EXTRACT:
==========

28 Motion in Gravitational Fields

28.1 Syllabus inquiry question

How does the application of gravitational physics explain the motion of celestial objects?

Feynman Insight

From The Feynman Lectures on Physics, Vol I, Chapter 7:

Newton’s great insight was that the same force that makes an apple fall also holds the Moon in its orbit. Gravity is universal—it acts between all masses, everywhere in the universe.

28.2 Learning Objectives

Apply Newton’s Law of Universal Gravitation.
Calculate gravitational field strength at various distances.
Analyse orbital motion using gravitational and centripetal force relationships.
Apply Kepler’s laws to planetary motion.
Calculate escape velocity and orbital energies.

==========

WRITTEN TASK: Extend the textbook section on motion in gravitational fields, continuing after its final learning objective.

RECORDED INFORMATION:

==========

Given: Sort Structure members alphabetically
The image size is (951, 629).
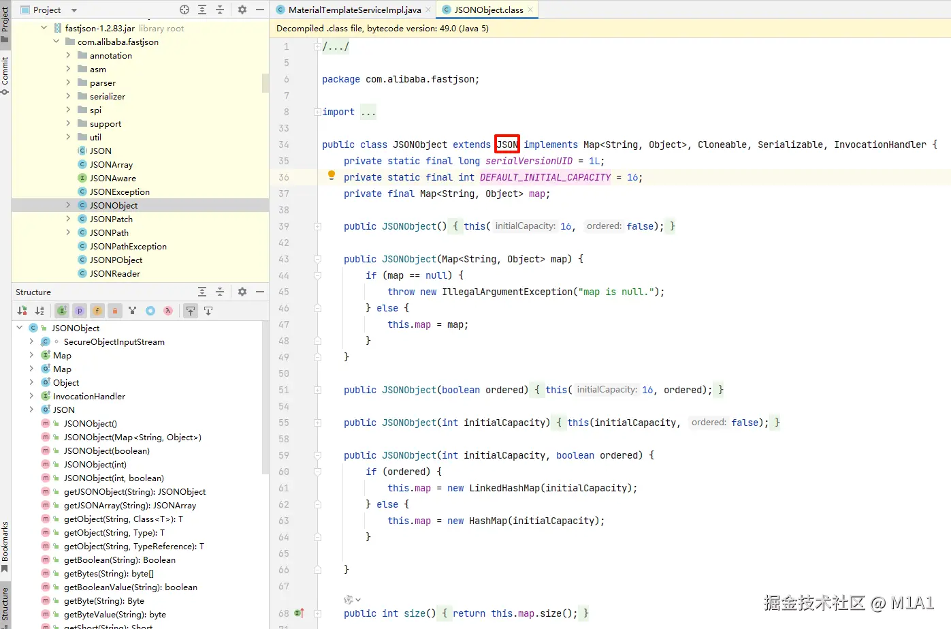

==========

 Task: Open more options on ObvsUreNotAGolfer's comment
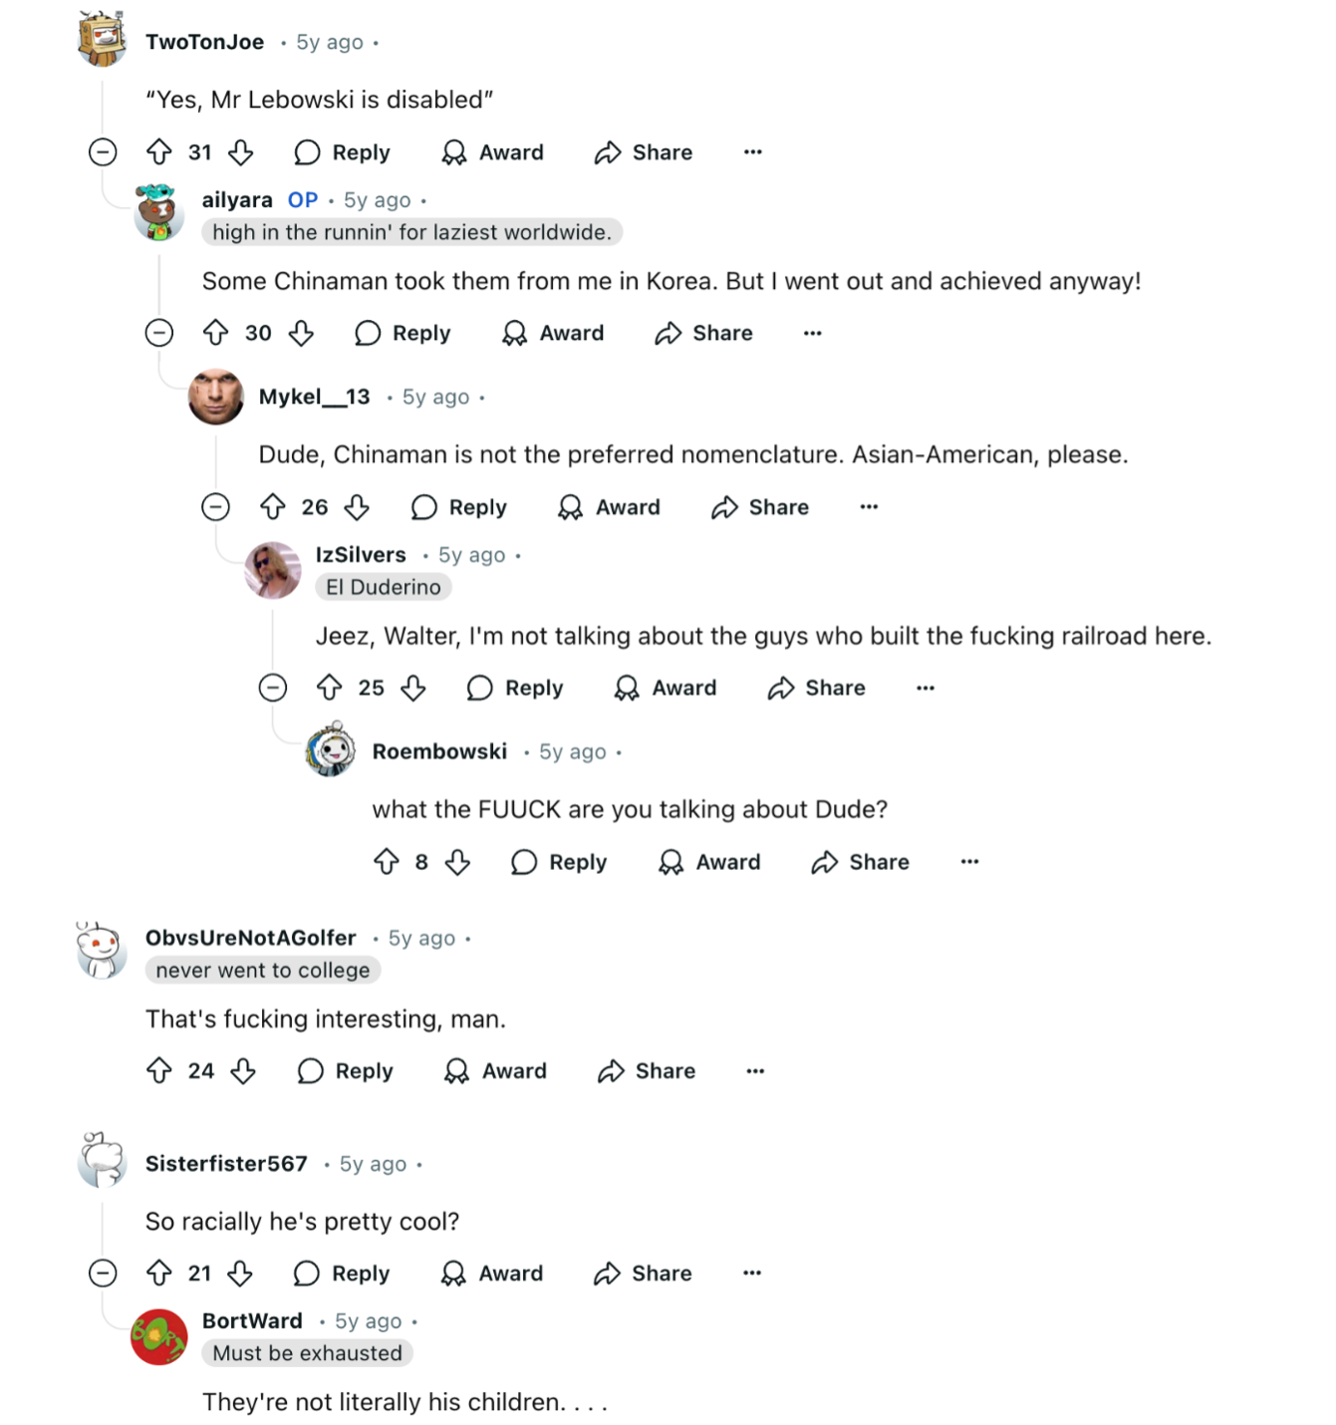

==========

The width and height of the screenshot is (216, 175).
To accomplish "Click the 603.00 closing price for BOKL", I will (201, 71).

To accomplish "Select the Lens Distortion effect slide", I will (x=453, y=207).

==========

WRITTEN REPLY:
28.3 Content

28.3.1 Newton’s Law of Universal Gravitation

Every mass attracts every other mass with a force:

\[F = \frac{GMm}{r^2}\]

where: - \(F\) = gravitational force (N) - \(G = 6.67 \times 10^{-11}\ \text{N·m}^2/\text{kg}^2\) (gravitational constant) - \(M, m\) = masses (kg) - \(r\) = separation between centres of mass (m)

Key Features

Gravity is always attractive
Force acts along the line joining the centres
Force follows the inverse square law

28.3.2 Interactive: Gravitational Force

Explore how gravitational force varies with distance:

28.3.3 Gravitational Field Strength

Gravitational field strength (\(g\)) is the force per unit mass at a point:

\[g = \frac{F}{m} = \frac{GM}{r^2}\]

At Earth’s surface (\(r = R_E = 6.37 \times 10^6\ \text{m}\)): \[g = 9.8\ \text{m/s}^2\]

Field Strength vs Altitude

As altitude increases, \(r\) increases and \(g\) decreases. At twice the Earth’s radius, \(g\) is reduced to one-quarter.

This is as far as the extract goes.